How do I save the model? It can take days to train one of these.
Edit. Here is the model:
class EagerRNN(tfe.Network):
def __init__(self,embedding, hidden_dim, num_layers, keep_ratio):
super(EagerRNN, self).__init__()
self.keep_ratio = keep_ratio
self.cells = self._add_cells([
tf.nn.rnn_cell.BasicLSTMCell(num_units=hidden_dim)
for _ in range(num_layers)
])
self.backcells = self._add_cells([
tf.nn.rnn_cell.BasicLSTMCell(num_units=hidden_dim)
for _ in range(num_layers)
])
self.linear = layers.Dense(embedding. vocab_size, kernel_initializer=tf.random_uniform_initializer(-0.1, 0.1))
self.backlinear = layers.Dense(embedding. vocab_size, kernel_initializer=tf.random_uniform_initializer(-0.1, 0.1))
self.attension = layers.Dense(hidden_dim, kernel_initializer=tf.random_uniform_initializer(-0.1, 0.1))
def call(self, input_seq,seq_lengths, training):
lengths=[i[0] for i in seq_lengths]
nRotations=max(lengths)
batchSize=input_seq.shape[0]
input_seq2 = tf.unstack(input_seq, num=int(input_seq.shape[1]), axis=1)
atten = None
state = self.cells[0].zero_state(batchSize, tf.float32)
for i in range(0,nRotations):
for j in range(0,len(self.cells)):
c=self.cells[j]
inp=input_seq2[i]
output, state = c(inp, state)
#input_seq2[i]=(output)
if atten==None:
atten =self.linear(output)
else:
atten=atten+self.linear(output)
for i in range(nRotations-1,-1,-1):
for j in range(0,len(self.backcells)):
c=self.backcells[j]
inp=input_seq2[i]
output, state = c(inp, state)
#input_seq2[i]=(output)
atten=atten+self.backlinear(output)
#input_seq = tf.stack(input_seq2[0:nRotations], axis=1)
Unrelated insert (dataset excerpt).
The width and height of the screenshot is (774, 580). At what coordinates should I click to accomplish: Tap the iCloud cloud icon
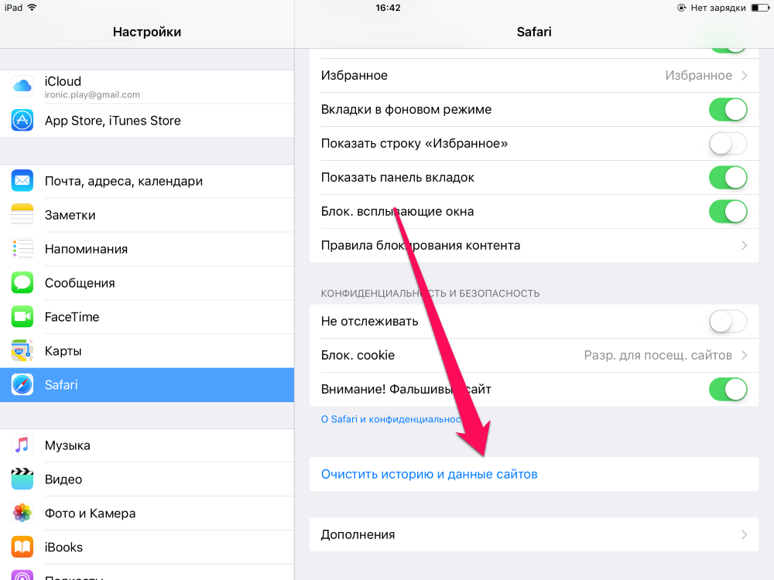pyautogui.click(x=22, y=87)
atten=self.attension(atten)
if training:
input_seq = tf.nn.dropout(input_seq, self.keep_ratio)
# Returning a list instead of a single tensor so that the line:
# y = self.rnn(y, ...)[0]
# in PTBModel.call works for both this RNN and CudnnLSTM (which returns a
# tuple (output, output_states).
return input_seq,state,atten
def _add_cells(self, cells):
# "Magic" required for keras.Model classes to track all the variables in
# a list of Layer objects.
# TODO(ashankar): Figure out API so user code doesn't have to do this.
for i, c in enumerate(cells):
setattr(self, "cell-%d" % i, c)
return cells
class EagerLSTM_Model(tfe.Network):
"""LSTM for word language modeling.
Model described in:
(Zaremba, et. al.) Recurrent Neural Network Regularization
http://arxiv.org/abs/1409.2329
See also:
https://github.com/tensorflow/models/tree/master/tutorials/rnn/ptb
"""
def __init__(self,
embedding,
hidden_dim,
num_layers,
dropout_ratio,
use_cudnn_rnn=True):
super(EagerLSTM_Model, self).__init__()
self.keep_ratio = 1 - dropout_ratio
self.use_cudnn_rnn = use_cudnn_rnn
self.embedding = embedding
if self.use_cudnn_rnn:
self.rnn = cudnn_rnn.CudnnLSTM(
num_layers, hidden_dim, dropout=dropout_ratio)
else:
self.rnn = EagerRNN(embedding,hidden_dim, num_layers, self.keep_ratio)
self.unrnn = EagerUnRNN(embedding,hidden_dim, num_layers, self.keep_ratio)
def callRNN(self, input_seq,seq_lengths, training):
y = self.embedding.callbatchword(input_seq)
if training:
y = tf.nn.dropout(y, self.keep_ratio)
y,state,atten = self.rnn.call(y,seq_lengths, training=training)
return state,atten
def callUnRNN (self,state,atten,seq_lengths, training ):
x,state = self.unrnn(state,atten,seq_lengths,training=training)
#b=tf.reshape(y, self._output_shape)
#c=self.linear(b)
return x
tfe.Network is not (easily) Checkpointable and it will soon be deprecated. Prefer to subclass tf.Keras.Model instead. So if you change class EagerRNN(tfe.Network) to class EagerRNN(tf.keras.Model) and class EagerLSTM_Model(tfe.Network) to class EagerLSTM_Model(tf.keras.Model), checkpoint.save(file_prefix=checkpoint_prefix) should actually save all your variables and checkpoint.restore(tf.train.latest_checkpoint(checkpoint_directory)) should restore them.